The very first thing you should do is to make a doctor’s appointment and have your blood work done. Oh, I know, none of us like the doctor but believe me you will be so glad you did down the road. There has been many a doctor who has embraced and recommended low carb living after seeing the unbelievable results from their patients blood work after just a few months.

Next, set a start date. Mondays are good for most people as we all deem Mondays as the beginning of a new week. Familiarize yourself with what is and is not acceptable on a low carb diet. Low carb is based on the glycemic index. The glycemic index is how carbohydrates are ranked based on their immediate effect on your blood sugar levels. All food will turn to glucose in your system. What you want to eat are foods with low glycemic numbers because they will break down slowly into your blood, releasing that glucose slowly.

Remember low carb is not no carb. Carbs are not the enemy, too many carbs in one food are. To begin with choose only foods with a glycemic ranking of ten or less per serving. The level of carbs per day you will need to achieve your weight loss or health goals will be as individual as you are. Many people can lose at 50-75 grams of carbs per day while others need to drop down to 30 or 40 grams per day to lose. Once you get to maintenance you may find that even if you needed to be at 40 grams of carbs per day to lose, you can enjoy maintaining your loss at 75-100 grams per day.

The only things that are truly carb free are unseasoned, unprocessed meat, oil, liquid artificial sweetener, and water. A good general rule of thumb is to avoid white things, sugar, potatoes, rice, starch, pasta, and flour. An exception to that rule is cauliflower, which is a very acceptable low carb option.

Do a survey of what you have in your house. Check some labels. Is your home full of carb-ridden junk food? Then it’s time for it to go. The worst thing you can do is to decide you’ll start after you’ve eaten everything in your house that is full of carbs. You’ll likely end up with an extra five pounds to lose because of it.

If you can, get rid of everything that would be a temptation during the first few weeks of your new life. Donate these things to a food bank, church or woman’s shelter. If you have young children or non-low carbing spouses use the “out of sight, out of mind” method. Select a rarely used cupboard for things you cannot eat. In the refrigerator, place those items on the back of the bottom shelves or in the bins so that the first thing you see when you open the refrigerator are not items that may tempt you to cheat.

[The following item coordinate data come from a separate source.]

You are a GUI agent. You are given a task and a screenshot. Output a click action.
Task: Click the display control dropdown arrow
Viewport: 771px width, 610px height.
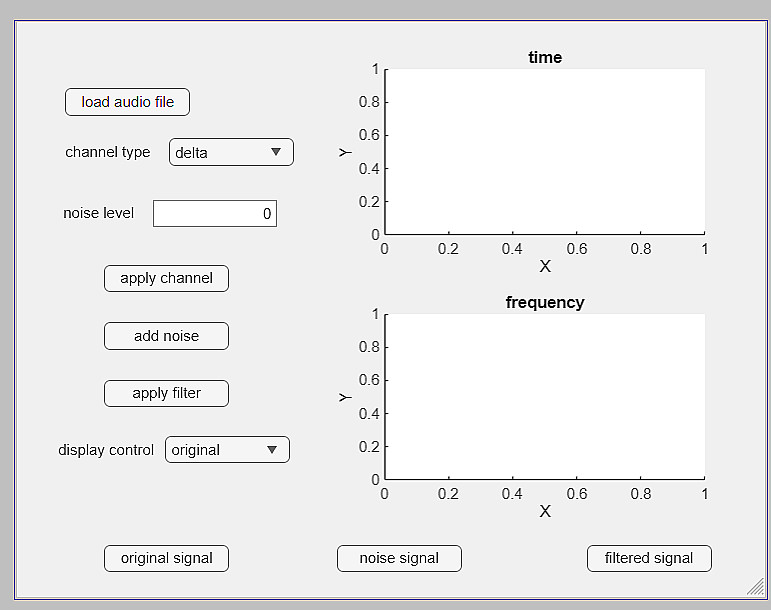(x=272, y=450)
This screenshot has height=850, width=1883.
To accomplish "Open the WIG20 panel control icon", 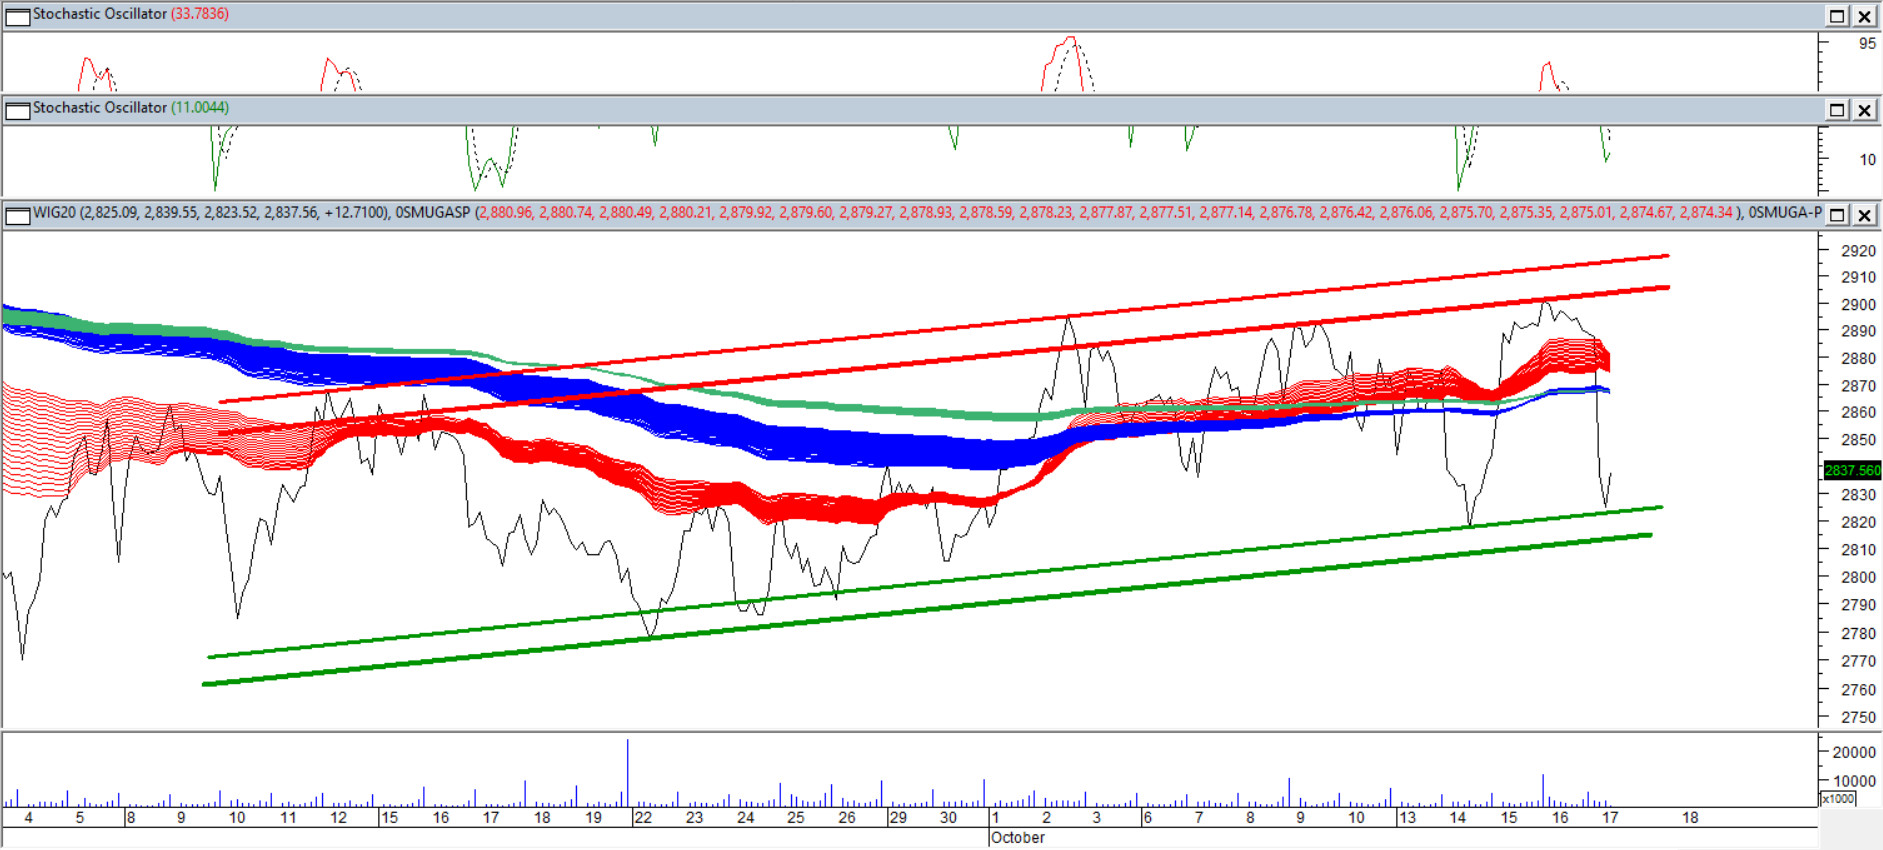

Sit your family down and explain to them that this will require everyone’s cooperation. In the beginning it is very helpful if they refrain from eating things like popcorn in front of you because your having to smell it being prepared which may set off mental cravings. Explain to them how meals will change from the old to the new and what you can and can’t eat now. You’ll probably find like I did, that your family is excited to get wonderful salad and fresh veggies with a juicy meat selection as opposed to macaroni and cheese!

Make a list and go shopping! Do this ahead of time so that you are thoroughly prepared for your start day. It always helps to visualize the week’s dinner menus in advance while preparing the grocery list. This will save needless buying or having things go bad before you use them. Make sure you plan and prepare extra food each evening for the next day, quick grab snacks or easy grab and go lunches for work. Plan emergency food choices for those on the run situations. Doctor's CarbRite Diet bars and Smoothies are a must have at all times for emergencies as well as a favorite option of mine.

Welcome to the best decision you’ve ever made for yourself and the people you love… To be healthy!